= The Ultimate Coyote Ugly Search =

American reality television competition

The Ultimate Coyote Ugly Search is an American reality television competition broadcast by Country Music Television. The first two seasons saw a group of 'wannabes' paired with a serving Coyote in the hope of getting a job at the Coyote Ugly Saloon and a cash sum for them and their partner. The final season changed the format. In the final season, singing-dancing female bartenders competed for a position with the company's traveling troupe and a $50,000 prize.

== Season Three ==
Season three, which premiered March 7, 2008, featured 10 contestants. They are listed below in alphabetical order according to name, occupation, and hometown.

- Ashley Glasgow, Entrepreneur, Tampa, Florida
- Jessica Henry, Singer/Actress, Philadelphia
- Jocelyn Towle, Insurance Processor, Miami
- Kelly Bentley, Former National Guard member, Ashland, Alabama
- Lauren Lee, Bartender, Nashville, Tennessee
- Sarah LeClear, Dancer, Los Angeles
- Tanea Renee Singleton, Singer, New York City
- Taylin Rae, Singer, Oklahoma City, Oklahoma
- Tiffany Mallari, Dancer, San Francisco
- Tracy Hanna, nightclub Promoter, Ridgefield, New Jersey

== Previous seasons ==

In 2006, "The Ultimate Coyote Ugly Search" became a reality TV show on CMT. The premise of the show is that Lovell is auditioning girls to become the next "coyote". With the help from a few of her "coyote mentors", Lil trains girls to become bartenders, dancers, and all around entertainers, and one will prevail to become a regular coyote and win $25,000.

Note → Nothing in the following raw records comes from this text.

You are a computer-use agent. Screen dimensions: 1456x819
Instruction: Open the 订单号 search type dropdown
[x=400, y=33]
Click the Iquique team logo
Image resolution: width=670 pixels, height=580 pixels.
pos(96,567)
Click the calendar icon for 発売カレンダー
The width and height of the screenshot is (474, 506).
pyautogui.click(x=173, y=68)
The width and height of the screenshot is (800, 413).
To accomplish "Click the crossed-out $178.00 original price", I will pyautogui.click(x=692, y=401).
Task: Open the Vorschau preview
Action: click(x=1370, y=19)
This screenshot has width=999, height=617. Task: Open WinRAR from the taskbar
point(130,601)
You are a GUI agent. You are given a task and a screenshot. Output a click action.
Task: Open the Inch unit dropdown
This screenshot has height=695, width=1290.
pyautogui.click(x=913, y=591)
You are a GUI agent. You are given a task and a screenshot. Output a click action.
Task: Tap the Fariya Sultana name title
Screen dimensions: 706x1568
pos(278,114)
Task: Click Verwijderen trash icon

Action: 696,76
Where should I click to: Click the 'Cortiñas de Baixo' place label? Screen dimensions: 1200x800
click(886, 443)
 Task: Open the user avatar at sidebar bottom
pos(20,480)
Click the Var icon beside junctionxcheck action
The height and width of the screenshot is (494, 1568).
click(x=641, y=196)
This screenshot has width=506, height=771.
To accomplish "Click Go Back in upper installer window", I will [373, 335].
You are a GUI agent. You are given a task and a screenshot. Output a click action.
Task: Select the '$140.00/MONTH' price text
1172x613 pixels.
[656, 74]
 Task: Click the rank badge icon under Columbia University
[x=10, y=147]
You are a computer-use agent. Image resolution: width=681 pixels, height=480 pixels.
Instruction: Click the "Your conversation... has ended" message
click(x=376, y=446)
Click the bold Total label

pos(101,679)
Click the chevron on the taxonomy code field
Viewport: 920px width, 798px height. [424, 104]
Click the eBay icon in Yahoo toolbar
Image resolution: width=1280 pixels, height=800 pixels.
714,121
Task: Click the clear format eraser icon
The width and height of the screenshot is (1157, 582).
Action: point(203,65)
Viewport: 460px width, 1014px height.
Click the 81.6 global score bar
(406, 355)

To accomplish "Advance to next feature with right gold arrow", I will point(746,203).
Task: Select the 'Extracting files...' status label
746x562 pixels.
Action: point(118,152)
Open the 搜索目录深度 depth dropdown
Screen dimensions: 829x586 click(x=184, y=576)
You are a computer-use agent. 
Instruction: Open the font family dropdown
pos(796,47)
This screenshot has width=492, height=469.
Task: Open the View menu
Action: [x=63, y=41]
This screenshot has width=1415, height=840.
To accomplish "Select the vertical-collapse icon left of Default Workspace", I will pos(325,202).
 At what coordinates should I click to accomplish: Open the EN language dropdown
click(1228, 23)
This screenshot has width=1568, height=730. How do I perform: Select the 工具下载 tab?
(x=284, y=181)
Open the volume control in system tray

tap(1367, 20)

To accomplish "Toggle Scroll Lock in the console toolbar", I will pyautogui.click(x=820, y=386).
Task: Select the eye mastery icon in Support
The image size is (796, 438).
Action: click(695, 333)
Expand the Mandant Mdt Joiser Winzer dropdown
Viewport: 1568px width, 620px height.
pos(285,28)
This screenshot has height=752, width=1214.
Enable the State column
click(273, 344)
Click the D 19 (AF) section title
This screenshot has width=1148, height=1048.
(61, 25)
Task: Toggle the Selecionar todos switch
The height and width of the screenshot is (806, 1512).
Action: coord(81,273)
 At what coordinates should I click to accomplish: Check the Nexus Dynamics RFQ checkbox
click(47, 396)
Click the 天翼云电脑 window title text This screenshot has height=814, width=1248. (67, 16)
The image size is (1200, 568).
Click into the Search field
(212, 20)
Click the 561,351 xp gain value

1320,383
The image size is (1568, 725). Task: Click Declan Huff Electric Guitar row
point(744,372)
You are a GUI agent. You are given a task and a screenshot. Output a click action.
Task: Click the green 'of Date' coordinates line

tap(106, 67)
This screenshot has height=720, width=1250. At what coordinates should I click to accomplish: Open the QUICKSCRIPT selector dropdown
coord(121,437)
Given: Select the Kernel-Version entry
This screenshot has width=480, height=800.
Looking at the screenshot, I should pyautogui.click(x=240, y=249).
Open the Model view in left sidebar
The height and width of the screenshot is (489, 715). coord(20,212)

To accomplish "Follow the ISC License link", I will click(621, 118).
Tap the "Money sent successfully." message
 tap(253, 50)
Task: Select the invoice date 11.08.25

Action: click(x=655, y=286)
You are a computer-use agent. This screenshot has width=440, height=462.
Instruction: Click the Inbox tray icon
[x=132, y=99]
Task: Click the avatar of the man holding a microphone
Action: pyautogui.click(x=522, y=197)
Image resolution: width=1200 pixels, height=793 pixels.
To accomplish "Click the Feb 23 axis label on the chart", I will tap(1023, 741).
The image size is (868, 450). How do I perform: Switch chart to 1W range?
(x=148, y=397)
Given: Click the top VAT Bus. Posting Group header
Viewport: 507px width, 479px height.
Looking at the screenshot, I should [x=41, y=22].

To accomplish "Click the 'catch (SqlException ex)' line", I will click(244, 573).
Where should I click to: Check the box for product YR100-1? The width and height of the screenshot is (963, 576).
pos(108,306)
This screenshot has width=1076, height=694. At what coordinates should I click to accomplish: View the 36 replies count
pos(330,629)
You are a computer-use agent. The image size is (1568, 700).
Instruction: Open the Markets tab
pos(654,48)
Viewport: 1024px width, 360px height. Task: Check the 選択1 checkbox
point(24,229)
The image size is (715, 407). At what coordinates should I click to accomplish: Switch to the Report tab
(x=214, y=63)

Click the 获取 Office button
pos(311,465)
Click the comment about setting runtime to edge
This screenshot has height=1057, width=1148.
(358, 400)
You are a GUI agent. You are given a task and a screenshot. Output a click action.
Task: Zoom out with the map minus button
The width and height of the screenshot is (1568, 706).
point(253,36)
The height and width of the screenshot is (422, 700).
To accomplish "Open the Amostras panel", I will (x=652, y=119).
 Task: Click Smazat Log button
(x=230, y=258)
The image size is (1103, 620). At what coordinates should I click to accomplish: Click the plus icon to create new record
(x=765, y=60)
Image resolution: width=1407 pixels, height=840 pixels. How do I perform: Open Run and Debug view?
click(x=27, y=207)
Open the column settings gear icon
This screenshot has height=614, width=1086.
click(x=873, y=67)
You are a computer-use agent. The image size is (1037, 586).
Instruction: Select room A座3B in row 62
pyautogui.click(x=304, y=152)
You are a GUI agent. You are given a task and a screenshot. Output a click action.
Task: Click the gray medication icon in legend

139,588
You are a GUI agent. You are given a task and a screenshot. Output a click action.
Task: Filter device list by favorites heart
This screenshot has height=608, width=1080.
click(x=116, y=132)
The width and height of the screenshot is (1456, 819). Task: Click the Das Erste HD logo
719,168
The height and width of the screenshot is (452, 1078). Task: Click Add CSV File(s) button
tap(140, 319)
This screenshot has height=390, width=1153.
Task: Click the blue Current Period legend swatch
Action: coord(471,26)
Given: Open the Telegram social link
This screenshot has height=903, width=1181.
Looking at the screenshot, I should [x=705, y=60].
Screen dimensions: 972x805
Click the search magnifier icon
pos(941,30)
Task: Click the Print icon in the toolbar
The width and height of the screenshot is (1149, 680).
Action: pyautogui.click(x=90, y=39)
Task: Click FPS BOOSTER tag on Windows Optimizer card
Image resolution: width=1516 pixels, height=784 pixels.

In 2007, the series reappeared on CMT. This time around, the series was based on teams. Lil chose five of her best Coyotes from bars across the country. Each of those coyotes would then hold auditions at their home bars to find teammates for the competition. The teams for the competition were:

2007 Search Teams
| Home Bar | Coyote | Apprentice |
|---|---|---|
| New York | Maria | Regan |
| Fort Lauderdale | "Wiggins" | Amanda "Red" |
| Nashville | Sally | Molly "Ice" |
| Memphis | Bri | Sandra "Mexico" |
| Charlotte | Kat | Stephanie |

The team that won this competition was Team New York, who was rewarded $50,000.